Molecular Redesign of Phenylalanine-Arginine-β-Naphthylamide and Biocompatible Efflux Pump Inhibitors for Multidrug Resistant Bacteria: Current Trends and Future Prospects
Ugodi Gerald Walter *
Department of Pharmaceutical and Medicinal Chemistry, Faculty of Pharmaceutical Sciences, Enugu State University of Science and Technology, Enugu State, Nigeria.
Nwachukwu Fortune Udochukwu
Department of Pharmaceutical and Medicinal Chemistry, Faculty of Pharmaceutical Sciences, Enugu State University of Science and Technology, Enugu State, Nigeria.
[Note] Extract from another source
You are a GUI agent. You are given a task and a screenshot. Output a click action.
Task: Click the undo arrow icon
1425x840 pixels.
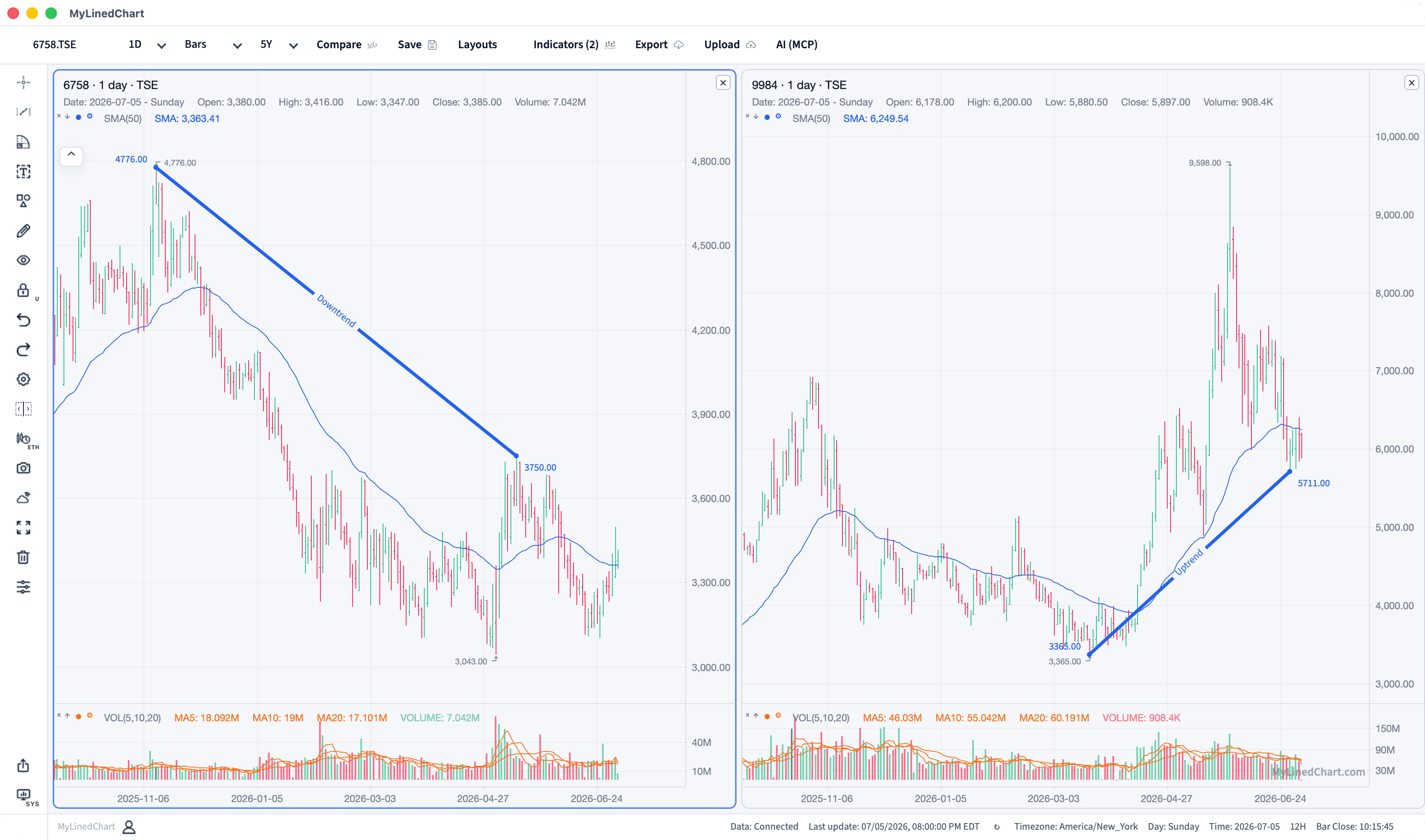coord(23,320)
*Author to whom correspondence should be addressed.
Abstract
The escalating global crisis of antimicrobial resistance necessitates innovative therapeutic strategies, with efflux pump inhibitors emerging as a promising avenue to restore the efficacy of existing antibiotics. Multidrug-resistant Gram-negative bacteria pose a significant global health threat, largely due to the pervasive role of multidrug efflux pumps in mediating antibiotic resistance by extruding various antimicrobial compounds. This review aimed to explore the current literature on restoring antimicrobial efficacy against formidable Gram-negative bacteria by the strategic molecular redesign of phenylalanine-arginine-β-naphthylamide and other biocompatible efflux pump inhibitors to circumvent resistance mechanisms. The current published literature findings and evidence on molecular redesign of phenylalanine-arginine-β-naphthylamide and biocompatible efflux pump inhibitors were synthesized from authentic sources. Findings revealed that a distinctive architecture of Gram-negative bacterial envelopes, characterized by an outer membrane, periplasmic space, and inner membrane, presents a formidable barrier to antibiotic entry, with efflux pumps serving as a primary resistance mechanism. Specifically, Resistance-Nodulation-Division efflux pumps, prominent in Gram-negative bacteria, actively transport a broad spectrum of structurally diverse antibiotics out of the cell, contributing significantly to intrinsic and acquired multidrug resistance. This efflux mechanism, a natural process for substrate removal in both prokaryotic and eukaryotic cells, renders many antibiotics ineffective by actively expelling them from the bacterial cytoplasm. Consequently, the development of efflux pump inhibitors has emerged as a crucial strategy to re-sensitize resistant bacteria to existing antibiotics, thereby enhancing therapeutic outcomes against persistent infections.
Keywords: Antibiotics, gram-negative, efflux pump, resistance, bacteria.